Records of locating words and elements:
▼

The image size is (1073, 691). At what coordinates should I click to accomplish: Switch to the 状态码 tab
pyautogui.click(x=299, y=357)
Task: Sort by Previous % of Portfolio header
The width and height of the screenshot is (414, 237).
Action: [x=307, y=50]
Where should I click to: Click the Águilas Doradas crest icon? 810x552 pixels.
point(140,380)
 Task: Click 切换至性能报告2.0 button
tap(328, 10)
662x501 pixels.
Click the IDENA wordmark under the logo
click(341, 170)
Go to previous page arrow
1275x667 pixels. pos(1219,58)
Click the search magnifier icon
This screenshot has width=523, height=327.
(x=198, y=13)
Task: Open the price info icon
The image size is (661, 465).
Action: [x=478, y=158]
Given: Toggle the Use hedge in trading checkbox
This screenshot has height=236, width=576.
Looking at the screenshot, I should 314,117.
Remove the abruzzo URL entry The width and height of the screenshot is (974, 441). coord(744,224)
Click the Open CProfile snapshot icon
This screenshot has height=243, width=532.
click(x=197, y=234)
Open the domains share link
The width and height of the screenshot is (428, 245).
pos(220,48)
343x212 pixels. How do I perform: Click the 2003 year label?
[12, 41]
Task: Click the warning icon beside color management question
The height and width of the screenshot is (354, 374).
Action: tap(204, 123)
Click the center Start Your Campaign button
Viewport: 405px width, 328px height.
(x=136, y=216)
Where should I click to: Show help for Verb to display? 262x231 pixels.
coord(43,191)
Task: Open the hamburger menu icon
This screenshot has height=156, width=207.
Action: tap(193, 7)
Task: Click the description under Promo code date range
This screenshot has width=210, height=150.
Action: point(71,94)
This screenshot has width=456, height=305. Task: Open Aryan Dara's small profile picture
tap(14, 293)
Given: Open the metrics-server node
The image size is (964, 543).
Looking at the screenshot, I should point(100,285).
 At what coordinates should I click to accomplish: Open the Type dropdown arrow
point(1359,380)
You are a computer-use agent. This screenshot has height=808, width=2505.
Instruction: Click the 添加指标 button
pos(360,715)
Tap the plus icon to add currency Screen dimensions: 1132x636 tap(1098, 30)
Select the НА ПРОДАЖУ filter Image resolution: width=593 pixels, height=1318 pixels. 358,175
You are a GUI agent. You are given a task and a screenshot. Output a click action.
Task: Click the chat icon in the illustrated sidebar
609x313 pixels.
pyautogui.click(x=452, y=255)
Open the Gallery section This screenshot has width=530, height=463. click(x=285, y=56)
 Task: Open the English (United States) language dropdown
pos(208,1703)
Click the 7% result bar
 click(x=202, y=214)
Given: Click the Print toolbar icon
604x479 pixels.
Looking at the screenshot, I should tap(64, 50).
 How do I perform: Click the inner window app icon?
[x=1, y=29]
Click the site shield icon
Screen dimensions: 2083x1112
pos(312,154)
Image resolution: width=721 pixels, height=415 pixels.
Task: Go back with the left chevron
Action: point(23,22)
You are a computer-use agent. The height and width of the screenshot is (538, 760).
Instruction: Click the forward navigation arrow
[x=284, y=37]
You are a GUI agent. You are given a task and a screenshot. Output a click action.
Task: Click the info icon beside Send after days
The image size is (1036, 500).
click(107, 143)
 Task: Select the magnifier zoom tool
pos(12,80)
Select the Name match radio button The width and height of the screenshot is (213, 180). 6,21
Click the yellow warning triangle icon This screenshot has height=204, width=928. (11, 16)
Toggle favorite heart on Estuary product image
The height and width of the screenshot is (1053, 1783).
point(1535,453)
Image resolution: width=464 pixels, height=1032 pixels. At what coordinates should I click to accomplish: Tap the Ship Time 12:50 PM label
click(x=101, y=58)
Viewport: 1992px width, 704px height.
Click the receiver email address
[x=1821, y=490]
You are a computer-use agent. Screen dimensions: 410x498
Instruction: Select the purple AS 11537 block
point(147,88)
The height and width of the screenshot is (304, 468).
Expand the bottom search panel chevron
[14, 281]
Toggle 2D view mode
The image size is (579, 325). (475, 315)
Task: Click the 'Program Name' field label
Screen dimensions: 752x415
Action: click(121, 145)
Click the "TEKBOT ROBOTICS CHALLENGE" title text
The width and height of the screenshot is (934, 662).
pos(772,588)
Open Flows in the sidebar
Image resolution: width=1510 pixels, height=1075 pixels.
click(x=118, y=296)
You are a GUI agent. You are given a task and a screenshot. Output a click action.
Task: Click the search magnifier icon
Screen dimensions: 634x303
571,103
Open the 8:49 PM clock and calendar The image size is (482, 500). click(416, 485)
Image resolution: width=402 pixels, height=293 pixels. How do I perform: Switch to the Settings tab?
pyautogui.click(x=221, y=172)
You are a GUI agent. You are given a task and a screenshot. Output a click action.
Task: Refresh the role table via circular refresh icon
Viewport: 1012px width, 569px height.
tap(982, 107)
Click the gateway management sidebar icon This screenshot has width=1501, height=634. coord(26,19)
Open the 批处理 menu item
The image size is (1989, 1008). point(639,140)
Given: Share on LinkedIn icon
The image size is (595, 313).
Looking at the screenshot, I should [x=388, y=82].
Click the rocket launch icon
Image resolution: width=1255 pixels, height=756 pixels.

▲

Written request: Repeat all of the data above line for line, with no changes.

Right answer:
The image size is (1073, 691). At what coordinates should I click to accomplish: Switch to the 状态码 tab
pyautogui.click(x=299, y=357)
Task: Sort by Previous % of Portfolio header
The width and height of the screenshot is (414, 237).
Action: [x=307, y=50]
Where should I click to: Click the Águilas Doradas crest icon? 810x552 pixels.
point(140,380)
 Task: Click 切换至性能报告2.0 button
tap(328, 10)
662x501 pixels.
Click the IDENA wordmark under the logo
click(341, 170)
Go to previous page arrow
1275x667 pixels. pos(1219,58)
Click the search magnifier icon
This screenshot has width=523, height=327.
(x=198, y=13)
Task: Open the price info icon
The image size is (661, 465).
Action: [x=478, y=158]
Given: Toggle the Use hedge in trading checkbox
This screenshot has height=236, width=576.
Looking at the screenshot, I should 314,117.
Remove the abruzzo URL entry The width and height of the screenshot is (974, 441). coord(744,224)
Click the Open CProfile snapshot icon
This screenshot has height=243, width=532.
click(x=197, y=234)
Open the domains share link
The width and height of the screenshot is (428, 245).
pos(220,48)
343x212 pixels. How do I perform: Click the 2003 year label?
[12, 41]
Task: Click the warning icon beside color management question
The height and width of the screenshot is (354, 374).
Action: tap(204, 123)
Click the center Start Your Campaign button
Viewport: 405px width, 328px height.
(x=136, y=216)
Where should I click to: Show help for Verb to display? 262x231 pixels.
coord(43,191)
Task: Open the hamburger menu icon
This screenshot has height=156, width=207.
Action: tap(193, 7)
Task: Click the description under Promo code date range
This screenshot has width=210, height=150.
Action: point(71,94)
This screenshot has width=456, height=305. Task: Open Aryan Dara's small profile picture
tap(14, 293)
Given: Open the metrics-server node
The image size is (964, 543).
Looking at the screenshot, I should point(100,285).
 At what coordinates should I click to accomplish: Open the Type dropdown arrow
point(1359,380)
You are a computer-use agent. This screenshot has height=808, width=2505.
Instruction: Click the 添加指标 button
pos(360,715)
Tap the plus icon to add currency Screen dimensions: 1132x636 tap(1098, 30)
Select the НА ПРОДАЖУ filter Image resolution: width=593 pixels, height=1318 pixels. 358,175
You are a GUI agent. You are given a task and a screenshot. Output a click action.
Task: Click the chat icon in the illustrated sidebar
609x313 pixels.
pyautogui.click(x=452, y=255)
Open the Gallery section This screenshot has width=530, height=463. click(x=285, y=56)
 Task: Open the English (United States) language dropdown
pos(208,1703)
Click the 7% result bar
 click(x=202, y=214)
Given: Click the Print toolbar icon
604x479 pixels.
Looking at the screenshot, I should tap(64, 50).
 How do I perform: Click the inner window app icon?
[x=1, y=29]
Click the site shield icon
Screen dimensions: 2083x1112
pos(312,154)
Image resolution: width=721 pixels, height=415 pixels.
Task: Go back with the left chevron
Action: point(23,22)
You are a computer-use agent. The height and width of the screenshot is (538, 760).
Instruction: Click the forward navigation arrow
[x=284, y=37]
You are a GUI agent. You are given a task and a screenshot. Output a click action.
Task: Click the info icon beside Send after days
The image size is (1036, 500).
click(107, 143)
 Task: Select the magnifier zoom tool
pos(12,80)
Select the Name match radio button The width and height of the screenshot is (213, 180). 6,21
Click the yellow warning triangle icon This screenshot has height=204, width=928. (11, 16)
Toggle favorite heart on Estuary product image
The height and width of the screenshot is (1053, 1783).
point(1535,453)
Image resolution: width=464 pixels, height=1032 pixels. At what coordinates should I click to accomplish: Tap the Ship Time 12:50 PM label
click(x=101, y=58)
Viewport: 1992px width, 704px height.
Click the receiver email address
[x=1821, y=490]
You are a computer-use agent. Screen dimensions: 410x498
Instruction: Select the purple AS 11537 block
point(147,88)
The height and width of the screenshot is (304, 468).
Expand the bottom search panel chevron
[14, 281]
Toggle 2D view mode
The image size is (579, 325). (475, 315)
Task: Click the 'Program Name' field label
Screen dimensions: 752x415
Action: click(121, 145)
Click the "TEKBOT ROBOTICS CHALLENGE" title text
The width and height of the screenshot is (934, 662).
pos(772,588)
Open Flows in the sidebar
Image resolution: width=1510 pixels, height=1075 pixels.
click(x=118, y=296)
You are a GUI agent. You are given a task and a screenshot. Output a click action.
Task: Click the search magnifier icon
Screen dimensions: 634x303
571,103
Open the 8:49 PM clock and calendar The image size is (482, 500). click(416, 485)
Image resolution: width=402 pixels, height=293 pixels. How do I perform: Switch to the Settings tab?
pyautogui.click(x=221, y=172)
You are a GUI agent. You are given a task and a screenshot. Output a click action.
Task: Refresh the role table via circular refresh icon
Viewport: 1012px width, 569px height.
tap(982, 107)
Click the gateway management sidebar icon This screenshot has width=1501, height=634. coord(26,19)
Open the 批处理 menu item
The image size is (1989, 1008). point(639,140)
Given: Share on LinkedIn icon
The image size is (595, 313).
Looking at the screenshot, I should [x=388, y=82].
Click the rocket launch icon
Image resolution: width=1255 pixels, height=756 pixels.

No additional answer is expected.